* **PROBLEM TO SOLVE**
Only some lines are wanted. Transcribe, exactly, the lines below from the line with "Given: Select the MAV (25) indicator label" up to and including the line with "Given: Open options menu of first video".

[Stored data]
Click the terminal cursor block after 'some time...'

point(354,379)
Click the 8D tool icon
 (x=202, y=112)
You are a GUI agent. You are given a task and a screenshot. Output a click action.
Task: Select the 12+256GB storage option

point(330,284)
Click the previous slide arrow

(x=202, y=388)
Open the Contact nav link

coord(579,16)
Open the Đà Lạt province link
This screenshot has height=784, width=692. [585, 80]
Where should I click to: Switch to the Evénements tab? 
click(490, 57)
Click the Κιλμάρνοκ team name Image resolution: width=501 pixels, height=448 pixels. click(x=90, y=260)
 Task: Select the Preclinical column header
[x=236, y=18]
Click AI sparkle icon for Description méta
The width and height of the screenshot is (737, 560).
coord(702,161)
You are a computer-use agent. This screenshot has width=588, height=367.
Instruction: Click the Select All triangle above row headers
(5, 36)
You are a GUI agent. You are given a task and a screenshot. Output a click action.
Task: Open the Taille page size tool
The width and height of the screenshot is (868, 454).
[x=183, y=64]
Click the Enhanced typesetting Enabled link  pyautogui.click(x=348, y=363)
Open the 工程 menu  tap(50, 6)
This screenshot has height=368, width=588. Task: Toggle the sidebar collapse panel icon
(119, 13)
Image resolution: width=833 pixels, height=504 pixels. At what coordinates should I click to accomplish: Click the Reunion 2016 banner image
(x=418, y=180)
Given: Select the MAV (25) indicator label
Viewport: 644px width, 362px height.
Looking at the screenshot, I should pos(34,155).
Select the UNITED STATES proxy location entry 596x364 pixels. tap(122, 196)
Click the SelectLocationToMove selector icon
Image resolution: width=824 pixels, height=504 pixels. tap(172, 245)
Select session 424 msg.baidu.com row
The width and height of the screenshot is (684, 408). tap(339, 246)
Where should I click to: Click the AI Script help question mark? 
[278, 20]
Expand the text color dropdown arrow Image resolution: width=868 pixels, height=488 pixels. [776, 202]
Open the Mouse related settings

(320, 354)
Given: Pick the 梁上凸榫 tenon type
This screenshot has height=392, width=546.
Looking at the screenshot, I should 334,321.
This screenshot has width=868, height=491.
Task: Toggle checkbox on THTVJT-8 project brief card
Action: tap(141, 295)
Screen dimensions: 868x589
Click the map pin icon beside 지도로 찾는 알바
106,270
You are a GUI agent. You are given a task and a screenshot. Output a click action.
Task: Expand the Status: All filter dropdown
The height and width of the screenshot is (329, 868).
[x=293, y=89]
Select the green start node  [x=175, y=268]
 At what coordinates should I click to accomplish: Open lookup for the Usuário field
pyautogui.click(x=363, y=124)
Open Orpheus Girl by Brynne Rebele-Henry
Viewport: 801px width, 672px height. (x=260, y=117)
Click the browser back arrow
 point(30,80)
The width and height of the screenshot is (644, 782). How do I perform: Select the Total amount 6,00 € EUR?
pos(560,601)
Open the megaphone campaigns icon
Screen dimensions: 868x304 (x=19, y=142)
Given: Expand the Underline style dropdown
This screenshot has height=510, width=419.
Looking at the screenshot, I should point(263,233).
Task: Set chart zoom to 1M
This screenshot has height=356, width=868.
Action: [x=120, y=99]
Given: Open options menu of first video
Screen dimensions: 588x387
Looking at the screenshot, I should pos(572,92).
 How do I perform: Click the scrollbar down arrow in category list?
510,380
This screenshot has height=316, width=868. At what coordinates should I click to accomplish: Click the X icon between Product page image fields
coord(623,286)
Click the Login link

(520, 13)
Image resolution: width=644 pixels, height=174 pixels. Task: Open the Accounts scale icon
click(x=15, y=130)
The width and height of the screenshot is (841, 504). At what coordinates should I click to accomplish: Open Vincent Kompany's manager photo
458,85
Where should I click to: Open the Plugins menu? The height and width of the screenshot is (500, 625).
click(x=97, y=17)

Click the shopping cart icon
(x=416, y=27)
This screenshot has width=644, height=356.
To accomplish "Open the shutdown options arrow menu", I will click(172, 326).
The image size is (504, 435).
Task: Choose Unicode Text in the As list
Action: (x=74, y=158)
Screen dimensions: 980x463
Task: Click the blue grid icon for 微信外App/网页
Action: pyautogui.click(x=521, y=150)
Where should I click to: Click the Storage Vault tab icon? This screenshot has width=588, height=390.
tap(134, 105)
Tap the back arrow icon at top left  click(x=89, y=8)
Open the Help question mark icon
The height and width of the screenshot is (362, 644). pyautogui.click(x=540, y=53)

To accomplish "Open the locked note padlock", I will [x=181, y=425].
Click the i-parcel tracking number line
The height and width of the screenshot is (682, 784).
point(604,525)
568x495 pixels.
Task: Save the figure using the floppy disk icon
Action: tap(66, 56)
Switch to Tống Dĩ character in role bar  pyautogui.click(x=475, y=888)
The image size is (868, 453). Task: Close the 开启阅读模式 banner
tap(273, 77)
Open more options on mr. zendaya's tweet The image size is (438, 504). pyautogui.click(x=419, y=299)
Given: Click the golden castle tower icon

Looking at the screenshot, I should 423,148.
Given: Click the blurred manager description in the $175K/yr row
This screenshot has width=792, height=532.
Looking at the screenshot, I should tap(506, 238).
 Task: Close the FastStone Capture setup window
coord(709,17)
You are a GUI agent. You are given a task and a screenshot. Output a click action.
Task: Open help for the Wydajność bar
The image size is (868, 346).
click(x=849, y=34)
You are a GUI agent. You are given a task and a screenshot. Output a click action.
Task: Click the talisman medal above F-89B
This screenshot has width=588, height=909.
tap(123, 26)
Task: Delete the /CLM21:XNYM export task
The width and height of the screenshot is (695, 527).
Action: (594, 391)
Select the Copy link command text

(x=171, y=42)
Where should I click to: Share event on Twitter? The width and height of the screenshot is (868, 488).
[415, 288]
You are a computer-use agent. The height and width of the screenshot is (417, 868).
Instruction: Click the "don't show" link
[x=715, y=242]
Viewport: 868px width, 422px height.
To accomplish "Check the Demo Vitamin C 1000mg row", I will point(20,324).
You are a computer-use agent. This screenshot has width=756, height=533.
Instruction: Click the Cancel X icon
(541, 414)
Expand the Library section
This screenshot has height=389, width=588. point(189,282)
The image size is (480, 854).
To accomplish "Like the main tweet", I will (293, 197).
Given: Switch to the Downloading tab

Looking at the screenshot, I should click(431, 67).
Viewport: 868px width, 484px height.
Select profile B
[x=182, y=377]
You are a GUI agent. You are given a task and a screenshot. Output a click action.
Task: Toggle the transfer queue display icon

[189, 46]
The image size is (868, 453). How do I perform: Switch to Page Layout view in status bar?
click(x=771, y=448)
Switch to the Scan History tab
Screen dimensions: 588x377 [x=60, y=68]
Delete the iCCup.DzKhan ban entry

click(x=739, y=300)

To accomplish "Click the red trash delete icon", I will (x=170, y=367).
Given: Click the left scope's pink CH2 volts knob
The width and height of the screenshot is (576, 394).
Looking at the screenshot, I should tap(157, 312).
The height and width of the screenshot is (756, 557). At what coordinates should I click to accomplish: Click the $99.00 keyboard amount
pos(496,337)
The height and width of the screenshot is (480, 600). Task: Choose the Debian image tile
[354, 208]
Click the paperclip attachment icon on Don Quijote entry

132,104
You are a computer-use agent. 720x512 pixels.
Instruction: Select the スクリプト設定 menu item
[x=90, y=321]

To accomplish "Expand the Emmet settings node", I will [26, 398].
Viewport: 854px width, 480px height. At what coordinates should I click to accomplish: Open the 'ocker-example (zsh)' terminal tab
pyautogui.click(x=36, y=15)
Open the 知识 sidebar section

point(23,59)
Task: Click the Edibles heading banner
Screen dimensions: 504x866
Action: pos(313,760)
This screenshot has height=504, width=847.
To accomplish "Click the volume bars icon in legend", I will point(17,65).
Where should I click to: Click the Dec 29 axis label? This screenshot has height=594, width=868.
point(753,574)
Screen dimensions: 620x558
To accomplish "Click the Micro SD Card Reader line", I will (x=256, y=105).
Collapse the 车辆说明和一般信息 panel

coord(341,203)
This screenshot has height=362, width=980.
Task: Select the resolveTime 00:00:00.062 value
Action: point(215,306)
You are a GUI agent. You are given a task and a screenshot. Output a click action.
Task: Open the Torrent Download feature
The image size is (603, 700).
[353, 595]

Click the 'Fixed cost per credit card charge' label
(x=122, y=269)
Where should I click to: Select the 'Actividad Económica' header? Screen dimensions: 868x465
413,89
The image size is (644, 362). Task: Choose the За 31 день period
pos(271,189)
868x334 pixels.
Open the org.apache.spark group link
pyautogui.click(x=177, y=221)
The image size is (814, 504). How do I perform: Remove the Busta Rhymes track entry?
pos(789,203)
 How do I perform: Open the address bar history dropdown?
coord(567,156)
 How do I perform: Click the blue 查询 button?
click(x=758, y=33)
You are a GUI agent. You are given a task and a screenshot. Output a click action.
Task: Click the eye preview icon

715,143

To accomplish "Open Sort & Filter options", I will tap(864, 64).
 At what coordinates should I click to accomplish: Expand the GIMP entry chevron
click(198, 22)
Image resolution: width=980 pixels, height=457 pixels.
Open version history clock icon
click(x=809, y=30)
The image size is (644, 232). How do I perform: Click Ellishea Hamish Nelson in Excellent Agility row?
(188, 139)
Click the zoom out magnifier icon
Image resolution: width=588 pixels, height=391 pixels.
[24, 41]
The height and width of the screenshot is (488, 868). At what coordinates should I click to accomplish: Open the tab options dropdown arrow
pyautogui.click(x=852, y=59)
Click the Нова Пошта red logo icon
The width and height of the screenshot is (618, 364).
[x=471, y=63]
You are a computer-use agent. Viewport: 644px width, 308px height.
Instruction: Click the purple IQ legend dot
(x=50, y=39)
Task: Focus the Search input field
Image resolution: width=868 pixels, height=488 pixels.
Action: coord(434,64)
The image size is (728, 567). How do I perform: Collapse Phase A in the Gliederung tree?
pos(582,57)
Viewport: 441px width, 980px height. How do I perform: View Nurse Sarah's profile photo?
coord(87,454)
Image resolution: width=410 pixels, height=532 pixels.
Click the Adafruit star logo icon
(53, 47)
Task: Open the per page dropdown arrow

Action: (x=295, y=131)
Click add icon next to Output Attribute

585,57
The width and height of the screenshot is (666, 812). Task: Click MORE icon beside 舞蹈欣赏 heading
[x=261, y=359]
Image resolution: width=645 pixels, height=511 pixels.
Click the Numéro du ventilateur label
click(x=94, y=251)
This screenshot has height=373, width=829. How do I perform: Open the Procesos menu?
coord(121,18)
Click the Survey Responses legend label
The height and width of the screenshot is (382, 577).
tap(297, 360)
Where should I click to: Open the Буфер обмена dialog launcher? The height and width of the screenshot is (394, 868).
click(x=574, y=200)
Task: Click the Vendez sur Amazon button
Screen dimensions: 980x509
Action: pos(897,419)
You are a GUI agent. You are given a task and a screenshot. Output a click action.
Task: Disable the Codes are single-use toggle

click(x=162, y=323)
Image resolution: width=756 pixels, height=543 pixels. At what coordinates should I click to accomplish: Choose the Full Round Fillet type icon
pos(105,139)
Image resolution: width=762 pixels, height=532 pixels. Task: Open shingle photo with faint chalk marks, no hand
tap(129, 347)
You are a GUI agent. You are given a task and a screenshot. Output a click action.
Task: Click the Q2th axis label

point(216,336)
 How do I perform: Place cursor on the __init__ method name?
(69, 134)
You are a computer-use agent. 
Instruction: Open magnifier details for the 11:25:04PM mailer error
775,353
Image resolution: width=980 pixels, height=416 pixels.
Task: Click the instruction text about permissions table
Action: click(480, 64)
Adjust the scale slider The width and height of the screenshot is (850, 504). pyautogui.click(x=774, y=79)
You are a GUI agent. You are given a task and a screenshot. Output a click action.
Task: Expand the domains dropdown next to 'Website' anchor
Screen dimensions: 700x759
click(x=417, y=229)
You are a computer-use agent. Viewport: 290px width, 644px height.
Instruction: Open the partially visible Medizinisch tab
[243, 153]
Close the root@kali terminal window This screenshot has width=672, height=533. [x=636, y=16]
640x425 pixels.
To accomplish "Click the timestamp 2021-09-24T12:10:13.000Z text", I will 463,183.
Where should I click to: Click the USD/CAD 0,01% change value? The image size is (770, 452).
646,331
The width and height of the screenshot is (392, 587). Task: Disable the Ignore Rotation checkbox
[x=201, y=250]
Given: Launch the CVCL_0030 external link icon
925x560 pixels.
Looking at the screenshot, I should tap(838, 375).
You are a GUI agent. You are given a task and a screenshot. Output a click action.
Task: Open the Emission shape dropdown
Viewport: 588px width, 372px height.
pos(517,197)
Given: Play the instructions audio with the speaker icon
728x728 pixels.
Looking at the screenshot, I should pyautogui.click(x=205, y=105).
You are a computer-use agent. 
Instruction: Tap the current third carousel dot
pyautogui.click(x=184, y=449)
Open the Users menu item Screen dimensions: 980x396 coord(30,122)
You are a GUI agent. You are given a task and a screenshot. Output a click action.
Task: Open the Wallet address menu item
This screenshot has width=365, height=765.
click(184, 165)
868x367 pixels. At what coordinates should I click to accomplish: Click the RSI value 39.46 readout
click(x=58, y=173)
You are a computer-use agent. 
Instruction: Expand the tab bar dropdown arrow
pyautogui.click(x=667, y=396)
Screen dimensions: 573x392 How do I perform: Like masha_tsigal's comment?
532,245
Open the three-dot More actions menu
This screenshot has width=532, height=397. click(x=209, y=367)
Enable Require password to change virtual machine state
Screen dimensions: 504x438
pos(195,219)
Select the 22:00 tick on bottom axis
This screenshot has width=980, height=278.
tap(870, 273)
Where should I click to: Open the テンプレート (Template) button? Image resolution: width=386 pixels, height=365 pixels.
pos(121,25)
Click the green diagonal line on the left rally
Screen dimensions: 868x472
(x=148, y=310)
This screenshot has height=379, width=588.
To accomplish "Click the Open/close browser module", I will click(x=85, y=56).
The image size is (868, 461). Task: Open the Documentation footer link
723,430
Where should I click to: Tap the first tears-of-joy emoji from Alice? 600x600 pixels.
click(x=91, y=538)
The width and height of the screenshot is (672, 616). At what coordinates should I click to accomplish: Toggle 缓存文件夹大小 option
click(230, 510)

* **OUTPUT OF THE EXERCISE**
Given: Select the MAV (25) indicator label
Viewport: 644px width, 362px height.
Looking at the screenshot, I should pos(34,155).
Select the UNITED STATES proxy location entry 596x364 pixels. tap(122, 196)
Click the SelectLocationToMove selector icon
Image resolution: width=824 pixels, height=504 pixels. tap(172, 245)
Select session 424 msg.baidu.com row
The width and height of the screenshot is (684, 408). tap(339, 246)
Where should I click to: Click the AI Script help question mark? 
[278, 20]
Expand the text color dropdown arrow Image resolution: width=868 pixels, height=488 pixels. [776, 202]
Open the Mouse related settings

(320, 354)
Given: Pick the 梁上凸榫 tenon type
This screenshot has height=392, width=546.
Looking at the screenshot, I should 334,321.
This screenshot has width=868, height=491.
Task: Toggle checkbox on THTVJT-8 project brief card
Action: tap(141, 295)
Screen dimensions: 868x589
Click the map pin icon beside 지도로 찾는 알바
106,270
You are a GUI agent. You are given a task and a screenshot. Output a click action.
Task: Expand the Status: All filter dropdown
The height and width of the screenshot is (329, 868).
[x=293, y=89]
Select the green start node  [x=175, y=268]
 At what coordinates should I click to accomplish: Open lookup for the Usuário field
pyautogui.click(x=363, y=124)
Open Orpheus Girl by Brynne Rebele-Henry
Viewport: 801px width, 672px height. (x=260, y=117)
Click the browser back arrow
 point(30,80)
The width and height of the screenshot is (644, 782). How do I perform: Select the Total amount 6,00 € EUR?
pos(560,601)
Open the megaphone campaigns icon
Screen dimensions: 868x304 (x=19, y=142)
Given: Expand the Underline style dropdown
This screenshot has height=510, width=419.
Looking at the screenshot, I should point(263,233).
Task: Set chart zoom to 1M
This screenshot has height=356, width=868.
Action: [x=120, y=99]
Given: Open options menu of first video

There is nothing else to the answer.